====== Records for processing ======

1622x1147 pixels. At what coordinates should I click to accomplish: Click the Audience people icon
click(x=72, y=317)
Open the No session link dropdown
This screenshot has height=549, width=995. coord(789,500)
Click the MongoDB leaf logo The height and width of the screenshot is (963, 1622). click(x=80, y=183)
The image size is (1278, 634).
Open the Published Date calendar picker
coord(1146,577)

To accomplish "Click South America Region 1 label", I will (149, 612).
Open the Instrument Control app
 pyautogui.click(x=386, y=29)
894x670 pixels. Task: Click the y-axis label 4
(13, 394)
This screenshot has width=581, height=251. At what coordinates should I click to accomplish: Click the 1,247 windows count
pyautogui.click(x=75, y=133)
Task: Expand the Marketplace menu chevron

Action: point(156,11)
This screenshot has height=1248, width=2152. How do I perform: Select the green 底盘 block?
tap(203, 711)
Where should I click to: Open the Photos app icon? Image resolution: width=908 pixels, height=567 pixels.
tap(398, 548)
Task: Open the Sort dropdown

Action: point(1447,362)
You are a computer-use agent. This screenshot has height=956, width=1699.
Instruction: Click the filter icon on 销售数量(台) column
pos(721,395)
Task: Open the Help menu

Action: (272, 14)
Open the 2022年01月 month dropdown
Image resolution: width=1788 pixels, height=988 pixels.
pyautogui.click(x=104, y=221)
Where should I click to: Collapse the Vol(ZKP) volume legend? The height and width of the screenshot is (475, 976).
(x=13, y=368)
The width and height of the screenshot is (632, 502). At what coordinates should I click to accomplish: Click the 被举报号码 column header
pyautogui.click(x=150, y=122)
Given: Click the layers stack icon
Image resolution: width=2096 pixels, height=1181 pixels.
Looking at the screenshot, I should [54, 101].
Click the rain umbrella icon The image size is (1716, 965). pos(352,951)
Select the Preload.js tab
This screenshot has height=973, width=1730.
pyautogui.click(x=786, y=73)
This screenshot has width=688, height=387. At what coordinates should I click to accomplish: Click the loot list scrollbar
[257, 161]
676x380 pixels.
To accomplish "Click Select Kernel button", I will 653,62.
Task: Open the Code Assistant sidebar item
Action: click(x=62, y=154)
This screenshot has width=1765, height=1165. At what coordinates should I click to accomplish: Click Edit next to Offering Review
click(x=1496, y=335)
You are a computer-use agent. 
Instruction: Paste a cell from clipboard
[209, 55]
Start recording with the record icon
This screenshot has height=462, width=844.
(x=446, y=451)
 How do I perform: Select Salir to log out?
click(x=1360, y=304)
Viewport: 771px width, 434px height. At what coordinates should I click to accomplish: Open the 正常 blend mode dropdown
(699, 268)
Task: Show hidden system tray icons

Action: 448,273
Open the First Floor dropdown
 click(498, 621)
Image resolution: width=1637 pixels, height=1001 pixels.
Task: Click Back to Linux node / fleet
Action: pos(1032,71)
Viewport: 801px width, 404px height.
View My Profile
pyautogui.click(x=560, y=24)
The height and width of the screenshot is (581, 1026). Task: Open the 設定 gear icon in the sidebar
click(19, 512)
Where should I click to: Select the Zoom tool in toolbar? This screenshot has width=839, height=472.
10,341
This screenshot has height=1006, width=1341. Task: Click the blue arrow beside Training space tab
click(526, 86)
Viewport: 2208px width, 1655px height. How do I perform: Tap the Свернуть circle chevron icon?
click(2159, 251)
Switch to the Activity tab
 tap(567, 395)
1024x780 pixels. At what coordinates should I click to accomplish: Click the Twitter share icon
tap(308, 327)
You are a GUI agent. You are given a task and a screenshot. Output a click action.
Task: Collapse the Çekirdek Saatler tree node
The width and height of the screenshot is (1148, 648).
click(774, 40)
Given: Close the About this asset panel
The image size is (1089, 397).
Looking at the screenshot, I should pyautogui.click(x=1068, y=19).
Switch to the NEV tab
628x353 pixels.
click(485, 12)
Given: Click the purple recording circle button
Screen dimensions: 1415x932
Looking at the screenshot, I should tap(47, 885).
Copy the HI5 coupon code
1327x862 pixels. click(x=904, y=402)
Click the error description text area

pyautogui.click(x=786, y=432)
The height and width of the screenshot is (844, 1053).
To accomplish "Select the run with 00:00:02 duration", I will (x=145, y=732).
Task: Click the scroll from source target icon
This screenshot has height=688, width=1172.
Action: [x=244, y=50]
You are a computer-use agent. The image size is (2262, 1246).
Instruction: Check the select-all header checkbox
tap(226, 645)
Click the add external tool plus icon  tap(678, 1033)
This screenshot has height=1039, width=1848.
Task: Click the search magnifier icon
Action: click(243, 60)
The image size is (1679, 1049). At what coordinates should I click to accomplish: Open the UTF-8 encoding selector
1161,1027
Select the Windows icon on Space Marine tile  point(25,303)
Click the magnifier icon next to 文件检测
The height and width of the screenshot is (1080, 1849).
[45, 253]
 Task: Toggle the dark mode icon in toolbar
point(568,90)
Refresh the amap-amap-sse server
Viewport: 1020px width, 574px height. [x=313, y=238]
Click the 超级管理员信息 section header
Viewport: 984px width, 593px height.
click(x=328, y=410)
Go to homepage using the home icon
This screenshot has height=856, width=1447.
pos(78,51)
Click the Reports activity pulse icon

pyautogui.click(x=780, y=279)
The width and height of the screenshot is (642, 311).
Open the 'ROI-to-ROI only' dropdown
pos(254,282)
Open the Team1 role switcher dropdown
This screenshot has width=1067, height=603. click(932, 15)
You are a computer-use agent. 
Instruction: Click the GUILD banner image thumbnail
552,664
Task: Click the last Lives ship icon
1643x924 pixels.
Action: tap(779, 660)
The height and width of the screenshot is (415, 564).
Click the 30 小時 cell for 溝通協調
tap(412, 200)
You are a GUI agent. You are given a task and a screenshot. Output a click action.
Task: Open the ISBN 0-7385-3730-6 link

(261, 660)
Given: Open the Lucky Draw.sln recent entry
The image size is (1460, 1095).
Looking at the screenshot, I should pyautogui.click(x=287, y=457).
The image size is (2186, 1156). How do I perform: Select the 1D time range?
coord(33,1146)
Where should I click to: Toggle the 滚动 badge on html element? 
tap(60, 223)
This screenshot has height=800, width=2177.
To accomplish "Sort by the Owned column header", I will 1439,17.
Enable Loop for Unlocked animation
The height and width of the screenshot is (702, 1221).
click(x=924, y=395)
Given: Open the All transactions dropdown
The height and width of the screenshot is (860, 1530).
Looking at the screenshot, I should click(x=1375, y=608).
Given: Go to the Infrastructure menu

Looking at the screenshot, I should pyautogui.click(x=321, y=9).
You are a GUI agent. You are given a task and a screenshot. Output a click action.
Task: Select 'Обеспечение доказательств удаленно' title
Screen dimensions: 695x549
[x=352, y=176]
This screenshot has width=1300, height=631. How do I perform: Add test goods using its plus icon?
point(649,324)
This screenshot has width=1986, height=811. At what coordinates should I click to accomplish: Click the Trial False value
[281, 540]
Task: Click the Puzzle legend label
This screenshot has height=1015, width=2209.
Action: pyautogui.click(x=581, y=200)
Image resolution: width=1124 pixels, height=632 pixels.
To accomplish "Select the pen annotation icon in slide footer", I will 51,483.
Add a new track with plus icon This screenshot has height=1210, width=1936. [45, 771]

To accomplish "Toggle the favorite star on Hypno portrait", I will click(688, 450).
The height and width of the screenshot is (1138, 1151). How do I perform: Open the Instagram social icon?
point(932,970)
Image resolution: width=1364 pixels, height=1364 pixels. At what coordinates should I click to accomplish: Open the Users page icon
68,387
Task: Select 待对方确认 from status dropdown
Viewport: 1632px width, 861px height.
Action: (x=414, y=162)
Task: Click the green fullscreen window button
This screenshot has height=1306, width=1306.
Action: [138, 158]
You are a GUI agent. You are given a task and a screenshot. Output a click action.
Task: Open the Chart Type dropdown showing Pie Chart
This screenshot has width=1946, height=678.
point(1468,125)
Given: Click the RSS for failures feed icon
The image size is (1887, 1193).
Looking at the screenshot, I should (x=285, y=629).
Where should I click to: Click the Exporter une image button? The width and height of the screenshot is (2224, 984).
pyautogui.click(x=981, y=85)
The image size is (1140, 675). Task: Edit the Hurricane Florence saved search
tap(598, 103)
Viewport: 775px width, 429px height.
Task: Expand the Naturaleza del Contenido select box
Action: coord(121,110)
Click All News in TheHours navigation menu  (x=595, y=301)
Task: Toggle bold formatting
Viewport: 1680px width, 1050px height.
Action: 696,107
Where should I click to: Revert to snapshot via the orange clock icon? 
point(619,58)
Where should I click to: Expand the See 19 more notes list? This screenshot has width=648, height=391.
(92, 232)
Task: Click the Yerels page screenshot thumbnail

======

The expected answer is a number and nothing else: how many lines above include the word "computer".

4